The task:
Copy each line of the data below verbatim.

Supplied information:
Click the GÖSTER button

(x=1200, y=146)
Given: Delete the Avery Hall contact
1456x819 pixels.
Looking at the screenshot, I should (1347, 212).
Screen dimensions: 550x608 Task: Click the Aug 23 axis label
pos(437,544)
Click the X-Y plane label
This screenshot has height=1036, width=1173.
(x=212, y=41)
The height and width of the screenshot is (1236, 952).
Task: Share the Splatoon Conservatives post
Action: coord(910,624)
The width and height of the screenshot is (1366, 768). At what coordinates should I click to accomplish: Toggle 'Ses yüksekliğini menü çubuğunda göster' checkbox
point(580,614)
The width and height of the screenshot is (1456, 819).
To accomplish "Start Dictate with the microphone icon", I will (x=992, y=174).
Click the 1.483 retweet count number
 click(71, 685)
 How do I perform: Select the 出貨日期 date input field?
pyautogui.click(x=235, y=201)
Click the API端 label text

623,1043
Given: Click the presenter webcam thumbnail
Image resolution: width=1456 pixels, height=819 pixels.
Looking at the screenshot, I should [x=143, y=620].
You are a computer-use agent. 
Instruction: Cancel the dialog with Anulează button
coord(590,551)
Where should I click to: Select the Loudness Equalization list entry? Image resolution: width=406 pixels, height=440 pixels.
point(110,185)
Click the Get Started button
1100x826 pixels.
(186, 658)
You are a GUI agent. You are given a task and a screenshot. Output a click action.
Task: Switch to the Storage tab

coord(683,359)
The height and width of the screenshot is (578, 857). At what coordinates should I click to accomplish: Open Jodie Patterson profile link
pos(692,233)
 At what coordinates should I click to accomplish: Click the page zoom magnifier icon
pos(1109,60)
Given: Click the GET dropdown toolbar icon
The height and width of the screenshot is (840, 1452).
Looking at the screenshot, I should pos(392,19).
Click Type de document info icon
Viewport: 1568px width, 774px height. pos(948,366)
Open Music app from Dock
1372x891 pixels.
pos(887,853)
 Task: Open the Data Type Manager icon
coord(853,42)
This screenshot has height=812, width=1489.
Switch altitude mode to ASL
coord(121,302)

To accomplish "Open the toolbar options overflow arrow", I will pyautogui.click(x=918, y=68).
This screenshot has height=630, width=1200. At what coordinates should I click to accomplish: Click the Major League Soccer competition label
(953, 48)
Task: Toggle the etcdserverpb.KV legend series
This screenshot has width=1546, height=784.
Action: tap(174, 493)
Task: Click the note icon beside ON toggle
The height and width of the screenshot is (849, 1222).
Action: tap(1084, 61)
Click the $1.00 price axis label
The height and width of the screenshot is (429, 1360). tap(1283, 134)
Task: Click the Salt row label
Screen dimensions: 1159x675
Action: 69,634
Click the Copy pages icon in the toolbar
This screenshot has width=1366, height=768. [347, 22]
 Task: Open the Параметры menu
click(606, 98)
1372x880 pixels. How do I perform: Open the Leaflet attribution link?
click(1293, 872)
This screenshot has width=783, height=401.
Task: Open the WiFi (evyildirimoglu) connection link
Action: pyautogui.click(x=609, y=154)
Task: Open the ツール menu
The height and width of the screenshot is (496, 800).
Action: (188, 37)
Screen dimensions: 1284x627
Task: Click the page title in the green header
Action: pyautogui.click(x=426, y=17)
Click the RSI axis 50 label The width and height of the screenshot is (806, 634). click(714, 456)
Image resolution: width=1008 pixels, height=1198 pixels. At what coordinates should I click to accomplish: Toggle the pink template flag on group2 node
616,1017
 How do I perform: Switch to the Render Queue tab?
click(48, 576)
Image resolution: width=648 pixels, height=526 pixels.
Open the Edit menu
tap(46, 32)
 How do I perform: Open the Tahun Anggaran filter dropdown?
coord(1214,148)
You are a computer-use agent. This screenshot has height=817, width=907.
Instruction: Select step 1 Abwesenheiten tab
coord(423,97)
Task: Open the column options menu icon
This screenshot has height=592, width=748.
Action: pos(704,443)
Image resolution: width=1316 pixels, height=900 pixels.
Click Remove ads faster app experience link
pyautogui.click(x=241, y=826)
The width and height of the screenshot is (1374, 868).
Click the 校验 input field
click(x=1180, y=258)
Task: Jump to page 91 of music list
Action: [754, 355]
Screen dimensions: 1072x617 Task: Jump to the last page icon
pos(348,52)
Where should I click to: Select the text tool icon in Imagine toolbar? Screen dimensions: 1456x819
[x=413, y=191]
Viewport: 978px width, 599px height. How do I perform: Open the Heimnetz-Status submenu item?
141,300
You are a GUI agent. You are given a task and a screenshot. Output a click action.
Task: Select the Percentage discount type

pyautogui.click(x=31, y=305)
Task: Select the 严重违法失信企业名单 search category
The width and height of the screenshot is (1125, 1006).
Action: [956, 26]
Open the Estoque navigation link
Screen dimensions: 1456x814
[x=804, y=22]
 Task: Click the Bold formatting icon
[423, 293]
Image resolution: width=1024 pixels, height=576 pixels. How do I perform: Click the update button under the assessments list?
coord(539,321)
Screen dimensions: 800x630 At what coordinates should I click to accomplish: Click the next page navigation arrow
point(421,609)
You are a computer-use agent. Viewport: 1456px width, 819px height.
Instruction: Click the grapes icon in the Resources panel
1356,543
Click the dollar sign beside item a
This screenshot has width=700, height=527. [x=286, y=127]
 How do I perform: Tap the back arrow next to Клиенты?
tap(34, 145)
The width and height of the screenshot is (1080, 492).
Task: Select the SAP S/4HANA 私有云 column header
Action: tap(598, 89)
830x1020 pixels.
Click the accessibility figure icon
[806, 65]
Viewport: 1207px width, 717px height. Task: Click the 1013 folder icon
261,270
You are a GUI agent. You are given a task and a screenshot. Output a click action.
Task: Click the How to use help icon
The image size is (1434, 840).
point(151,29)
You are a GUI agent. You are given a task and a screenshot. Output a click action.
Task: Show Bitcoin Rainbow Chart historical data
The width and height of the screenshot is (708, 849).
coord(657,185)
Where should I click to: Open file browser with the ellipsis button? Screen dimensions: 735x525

Finished exercise:
Click the GÖSTER button

(x=1200, y=146)
Given: Delete the Avery Hall contact
1456x819 pixels.
Looking at the screenshot, I should (1347, 212).
Screen dimensions: 550x608 Task: Click the Aug 23 axis label
pos(437,544)
Click the X-Y plane label
This screenshot has height=1036, width=1173.
(x=212, y=41)
The height and width of the screenshot is (1236, 952).
Task: Share the Splatoon Conservatives post
Action: coord(910,624)
The width and height of the screenshot is (1366, 768). At what coordinates should I click to accomplish: Toggle 'Ses yüksekliğini menü çubuğunda göster' checkbox
point(580,614)
The width and height of the screenshot is (1456, 819).
To accomplish "Start Dictate with the microphone icon", I will (x=992, y=174).
Click the 1.483 retweet count number
 click(71, 685)
 How do I perform: Select the 出貨日期 date input field?
pyautogui.click(x=235, y=201)
Click the API端 label text

623,1043
Given: Click the presenter webcam thumbnail
Image resolution: width=1456 pixels, height=819 pixels.
Looking at the screenshot, I should [x=143, y=620].
You are a computer-use agent. 
Instruction: Cancel the dialog with Anulează button
coord(590,551)
Where should I click to: Select the Loudness Equalization list entry? Image resolution: width=406 pixels, height=440 pixels.
point(110,185)
Click the Get Started button
1100x826 pixels.
(186, 658)
You are a GUI agent. You are given a task and a screenshot. Output a click action.
Task: Switch to the Storage tab

coord(683,359)
The height and width of the screenshot is (578, 857). At what coordinates should I click to accomplish: Open Jodie Patterson profile link
pos(692,233)
 At what coordinates should I click to accomplish: Click the page zoom magnifier icon
pos(1109,60)
Given: Click the GET dropdown toolbar icon
The height and width of the screenshot is (840, 1452).
Looking at the screenshot, I should pos(392,19).
Click Type de document info icon
Viewport: 1568px width, 774px height. pos(948,366)
Open Music app from Dock
1372x891 pixels.
pos(887,853)
 Task: Open the Data Type Manager icon
coord(853,42)
This screenshot has height=812, width=1489.
Switch altitude mode to ASL
coord(121,302)

To accomplish "Open the toolbar options overflow arrow", I will pyautogui.click(x=918, y=68).
This screenshot has height=630, width=1200. At what coordinates should I click to accomplish: Click the Major League Soccer competition label
(953, 48)
Task: Toggle the etcdserverpb.KV legend series
This screenshot has width=1546, height=784.
Action: tap(174, 493)
Task: Click the note icon beside ON toggle
The height and width of the screenshot is (849, 1222).
Action: tap(1084, 61)
Click the $1.00 price axis label
The height and width of the screenshot is (429, 1360). tap(1283, 134)
Task: Click the Salt row label
Screen dimensions: 1159x675
Action: 69,634
Click the Copy pages icon in the toolbar
This screenshot has width=1366, height=768. [347, 22]
 Task: Open the Параметры menu
click(606, 98)
1372x880 pixels. How do I perform: Open the Leaflet attribution link?
click(1293, 872)
This screenshot has width=783, height=401.
Task: Open the WiFi (evyildirimoglu) connection link
Action: pyautogui.click(x=609, y=154)
Task: Open the ツール menu
The height and width of the screenshot is (496, 800).
Action: (188, 37)
Screen dimensions: 1284x627
Task: Click the page title in the green header
Action: pyautogui.click(x=426, y=17)
Click the RSI axis 50 label The width and height of the screenshot is (806, 634). click(714, 456)
Image resolution: width=1008 pixels, height=1198 pixels. At what coordinates should I click to accomplish: Toggle the pink template flag on group2 node
616,1017
 How do I perform: Switch to the Render Queue tab?
click(48, 576)
Image resolution: width=648 pixels, height=526 pixels.
Open the Edit menu
tap(46, 32)
 How do I perform: Open the Tahun Anggaran filter dropdown?
coord(1214,148)
You are a computer-use agent. This screenshot has height=817, width=907.
Instruction: Select step 1 Abwesenheiten tab
coord(423,97)
Task: Open the column options menu icon
This screenshot has height=592, width=748.
Action: pos(704,443)
Image resolution: width=1316 pixels, height=900 pixels.
Click Remove ads faster app experience link
pyautogui.click(x=241, y=826)
The width and height of the screenshot is (1374, 868).
Click the 校验 input field
click(x=1180, y=258)
Task: Jump to page 91 of music list
Action: [754, 355]
Screen dimensions: 1072x617 Task: Jump to the last page icon
pos(348,52)
Where should I click to: Select the text tool icon in Imagine toolbar? Screen dimensions: 1456x819
[x=413, y=191]
Viewport: 978px width, 599px height. How do I perform: Open the Heimnetz-Status submenu item?
141,300
You are a GUI agent. You are given a task and a screenshot. Output a click action.
Task: Select the Percentage discount type

pyautogui.click(x=31, y=305)
Task: Select the 严重违法失信企业名单 search category
The width and height of the screenshot is (1125, 1006).
Action: [956, 26]
Open the Estoque navigation link
Screen dimensions: 1456x814
[x=804, y=22]
 Task: Click the Bold formatting icon
[423, 293]
Image resolution: width=1024 pixels, height=576 pixels. How do I perform: Click the update button under the assessments list?
coord(539,321)
Screen dimensions: 800x630 At what coordinates should I click to accomplish: Click the next page navigation arrow
point(421,609)
You are a computer-use agent. Viewport: 1456px width, 819px height.
Instruction: Click the grapes icon in the Resources panel
1356,543
Click the dollar sign beside item a
This screenshot has width=700, height=527. [x=286, y=127]
 How do I perform: Tap the back arrow next to Клиенты?
tap(34, 145)
The width and height of the screenshot is (1080, 492).
Task: Select the SAP S/4HANA 私有云 column header
Action: tap(598, 89)
830x1020 pixels.
Click the accessibility figure icon
[806, 65]
Viewport: 1207px width, 717px height. Task: Click the 1013 folder icon
261,270
You are a GUI agent. You are given a task and a screenshot. Output a click action.
Task: Click the How to use help icon
The image size is (1434, 840).
point(151,29)
You are a GUI agent. You are given a task and a screenshot. Output a click action.
Task: Show Bitcoin Rainbow Chart historical data
The width and height of the screenshot is (708, 849).
coord(657,185)
Where should I click to: Open file browser with the ellipsis button? Screen dimensions: 735x525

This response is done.